If I ‘Home’ the laser head then the stepper rotates fully. If hold the pinion gear while doing this the gear and shaft remain stationary

Try swapping cables for X and Y at the motor ends. Does the problem stay with the motor or change motors?

Then go back to original configuration but then switch X and Y cable at the controller end. Does the problem stay with the motor or change motors?

I’ve plugged the X-cable into the Y-axis motor and the motor responds correctly to the jog inputs (The configuration of the P7 is such that I can’t easily connect the X-motor to the Y-cable). When I recconect the Y-cable to the Y-axis motor the original problem remains

Okay. So you’ve ruled out the Y motor as the problem.
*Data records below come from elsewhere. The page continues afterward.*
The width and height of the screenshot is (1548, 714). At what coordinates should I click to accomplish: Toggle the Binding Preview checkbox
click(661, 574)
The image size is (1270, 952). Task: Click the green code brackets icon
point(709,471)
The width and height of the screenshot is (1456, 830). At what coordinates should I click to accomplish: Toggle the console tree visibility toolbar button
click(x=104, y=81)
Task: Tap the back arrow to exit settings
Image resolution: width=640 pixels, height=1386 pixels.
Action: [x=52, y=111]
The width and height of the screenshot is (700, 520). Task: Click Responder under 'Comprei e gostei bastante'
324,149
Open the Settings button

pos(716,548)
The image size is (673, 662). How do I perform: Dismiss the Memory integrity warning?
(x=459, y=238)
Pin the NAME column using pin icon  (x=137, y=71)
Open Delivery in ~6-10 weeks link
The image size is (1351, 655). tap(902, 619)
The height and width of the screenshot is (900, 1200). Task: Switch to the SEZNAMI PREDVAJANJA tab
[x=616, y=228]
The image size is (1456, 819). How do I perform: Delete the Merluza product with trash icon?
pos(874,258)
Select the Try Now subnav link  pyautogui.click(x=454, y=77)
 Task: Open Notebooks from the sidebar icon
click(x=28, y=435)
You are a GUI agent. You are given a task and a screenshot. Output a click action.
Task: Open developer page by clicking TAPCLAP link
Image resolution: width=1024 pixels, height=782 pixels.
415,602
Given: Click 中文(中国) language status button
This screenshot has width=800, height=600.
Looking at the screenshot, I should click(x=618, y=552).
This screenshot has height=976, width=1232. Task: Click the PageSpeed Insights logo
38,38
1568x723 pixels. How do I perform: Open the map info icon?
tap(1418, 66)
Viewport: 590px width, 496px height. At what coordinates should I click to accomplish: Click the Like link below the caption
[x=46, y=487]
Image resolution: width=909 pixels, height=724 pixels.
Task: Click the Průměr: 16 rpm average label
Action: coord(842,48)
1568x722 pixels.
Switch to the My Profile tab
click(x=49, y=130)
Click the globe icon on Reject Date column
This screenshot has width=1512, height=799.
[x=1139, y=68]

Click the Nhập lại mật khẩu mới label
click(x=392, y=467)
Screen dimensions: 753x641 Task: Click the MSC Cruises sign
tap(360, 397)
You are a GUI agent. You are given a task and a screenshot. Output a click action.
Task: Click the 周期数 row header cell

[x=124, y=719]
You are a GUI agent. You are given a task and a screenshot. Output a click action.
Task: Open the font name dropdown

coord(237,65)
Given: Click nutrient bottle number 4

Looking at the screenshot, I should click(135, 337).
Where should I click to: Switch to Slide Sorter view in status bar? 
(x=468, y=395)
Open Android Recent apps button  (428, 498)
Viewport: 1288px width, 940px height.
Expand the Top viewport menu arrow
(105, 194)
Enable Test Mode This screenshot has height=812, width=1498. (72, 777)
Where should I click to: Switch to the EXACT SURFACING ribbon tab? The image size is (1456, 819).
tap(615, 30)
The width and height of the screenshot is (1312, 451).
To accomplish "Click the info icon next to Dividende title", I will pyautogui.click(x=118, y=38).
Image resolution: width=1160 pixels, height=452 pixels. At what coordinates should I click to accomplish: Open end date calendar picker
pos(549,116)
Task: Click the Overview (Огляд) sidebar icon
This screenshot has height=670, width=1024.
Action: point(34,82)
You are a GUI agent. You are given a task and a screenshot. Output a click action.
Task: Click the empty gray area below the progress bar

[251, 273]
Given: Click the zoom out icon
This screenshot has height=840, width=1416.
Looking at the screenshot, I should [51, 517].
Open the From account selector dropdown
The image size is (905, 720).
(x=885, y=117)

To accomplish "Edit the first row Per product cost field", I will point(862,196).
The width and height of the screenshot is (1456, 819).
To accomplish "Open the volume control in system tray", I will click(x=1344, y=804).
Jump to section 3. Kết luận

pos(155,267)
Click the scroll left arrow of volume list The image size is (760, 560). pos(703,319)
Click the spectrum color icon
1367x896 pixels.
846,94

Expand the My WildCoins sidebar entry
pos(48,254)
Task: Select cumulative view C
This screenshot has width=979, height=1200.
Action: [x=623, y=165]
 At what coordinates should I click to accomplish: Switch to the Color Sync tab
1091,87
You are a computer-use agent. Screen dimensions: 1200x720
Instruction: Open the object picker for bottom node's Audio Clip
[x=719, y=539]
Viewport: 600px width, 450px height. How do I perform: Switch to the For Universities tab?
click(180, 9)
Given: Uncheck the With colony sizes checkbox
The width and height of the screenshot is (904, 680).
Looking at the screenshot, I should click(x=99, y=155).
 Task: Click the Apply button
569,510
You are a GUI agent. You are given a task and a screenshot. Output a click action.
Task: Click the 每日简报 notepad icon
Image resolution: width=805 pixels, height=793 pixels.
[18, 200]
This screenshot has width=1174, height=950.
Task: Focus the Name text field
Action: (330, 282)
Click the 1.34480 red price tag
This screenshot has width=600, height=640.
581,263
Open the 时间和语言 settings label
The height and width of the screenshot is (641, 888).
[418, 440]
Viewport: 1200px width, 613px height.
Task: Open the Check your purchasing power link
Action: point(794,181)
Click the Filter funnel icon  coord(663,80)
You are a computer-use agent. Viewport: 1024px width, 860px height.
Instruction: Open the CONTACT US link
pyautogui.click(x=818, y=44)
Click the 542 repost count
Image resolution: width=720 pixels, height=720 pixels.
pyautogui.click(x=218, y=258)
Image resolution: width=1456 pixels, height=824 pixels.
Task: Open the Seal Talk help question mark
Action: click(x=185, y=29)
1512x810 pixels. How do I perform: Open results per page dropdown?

The trick now is to isolate if the issue is at the controller or in the Y cable.

Can you swap X and Y cable at controller and test?

Unfortunately not - the cable connectors are a different size where they meet the controller

Do you have a meter that you can use to test the cables for continuity? You want to make sure that every wire has proper continuity end to end.

I’d suggest a physical examination as well to see if you can identify any visual damage to the cable or control board.

Also, if you take a close look at the cables on the controller side is it possible that one is just a superset of the other? Meaning you could plug in the smaller cable into a portion of the header for the other cable? Don’t do this unless you can verify the pinout.

I don’t have a meter but could get one. The design of the P7 means that its not possible to detach the cables at the controller side, there are a couple of spare cable entries but I can’t verify that these are the same as the motor cables. I’ve checked over all the cables and the as much as I can see of the controller circuitry and there’s no sign of obvious damage.

They’ve certainly made it difficult to troubleshoot. If I had to guess it sounds like to me that the stepper driver on the board may have gone bad but purely speculating.

Are you also in contact with Atomstack support? They may have some insight from a common failures perspective on that machine.

I have messaged Atomstack but not received a response yet. I think you are right and its an issue with the driver. I wanted to exclude the possibility that it was a sudden software incompatability. Thanks for all your help.

Since it’s something you can recreate with jogging controls alone it seems unlikely.